Within recent years this class has undoubtedly increased in power, and with that, as has always happened in history, its morals have been degraded. Those who ought to know tell us that not since the days when Brooke’s was in its glory and Frederick was waiting with impatient anxiety for the death of his demented parent, George III., was gambling so prevalent and personal vice so common in society as it is to-day. I have heard on most excellent authority of several thousands of pounds changing hands during an after-dinner game of bridge, at a house which was not the haunt of prodigals, and amongst people who would be insulted if they were called gamblers; certain circles of men and women not very far removed from the centre of political life, who a few years ago spent their spare energies in investigating the mysteries of theosophy and dabbling in the weird, have now turned with absorbing interest to the ubiquitous card game, and guests who do not join in the gamble—often the swindle—find themselves unprotected by the manners which held a guest as sacred.[3]
The sudden flood of easily gotten wealth which came mainly as a result of the exploitation of South Africa, and also partly in consequence of the financier acquiring control of trade by the development of the large over-capitalised syndicate, has not only created a new Park Lane, a nouveau riche and therefore a vulgar one, but has brought in its train a low personal and social morality, and has created in our society purple patches of decadence which can be placed alongside the rotting luxuriance of the Roman Empire.
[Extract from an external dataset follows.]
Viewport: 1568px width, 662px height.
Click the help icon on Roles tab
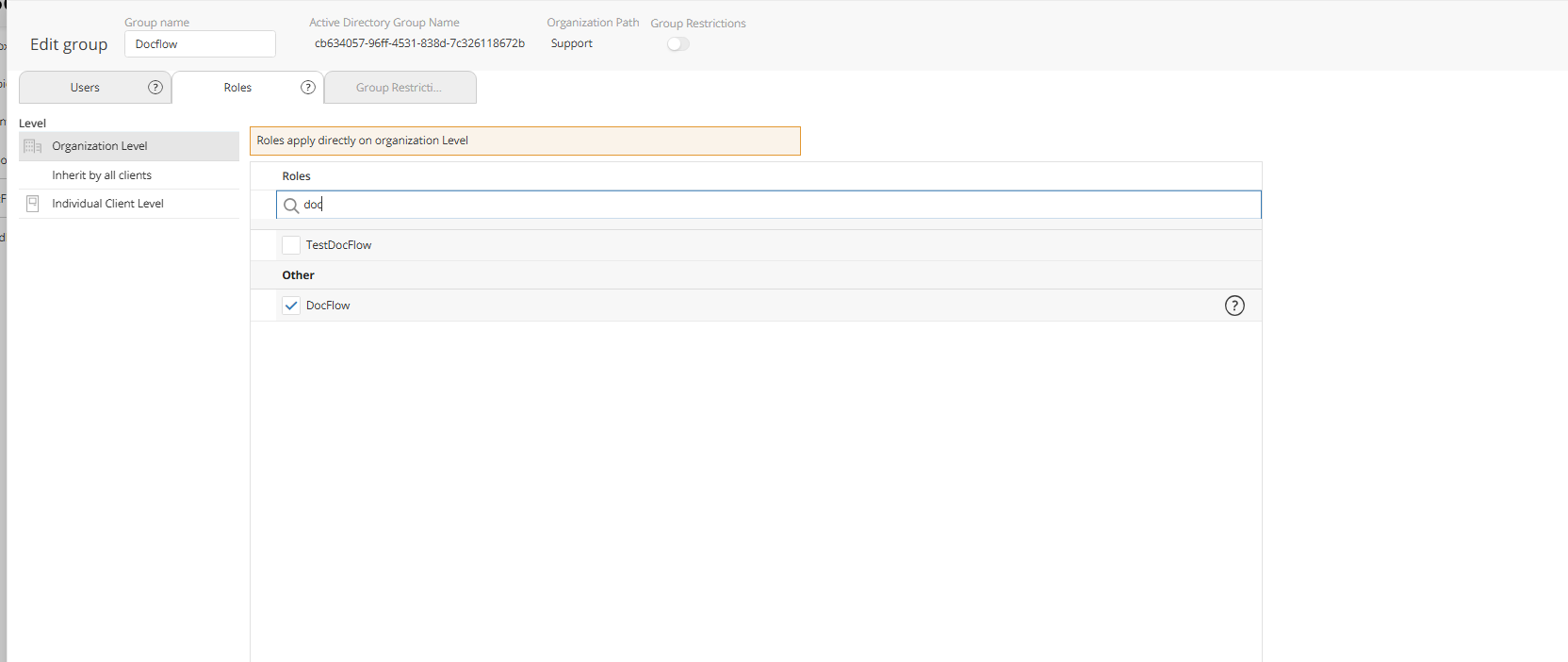[307, 88]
It was so in France when Law’s financial schemes set everybody dreaming of an age of gold and paper money; it was so with ourselves when the South Sea Bubble was being blown up; it will always be so under like circumstances. The influence spreads from one end of society to the other. It colours our newspapers. The tinsel spectacle excites the imagination of the common man or woman. Our charities and philanthropies hang upon the trains of luxurious vulgarity.[4] In a subtle way the grossness at the top percolates through to the bottom, and the plebeian in his own special heavy-footed style dances to the same sensuous tune to which the feet of his betters are more daintily tripping. From the vicious social conditions at the top the gambling impulse finds its way to the bottom. Imitation of the upper classes, even in the most democratic of societies,—and ours is far from that,—continues to have an important influence in the life of the people. Such is the origin of the disease. We must now consider some of its effects.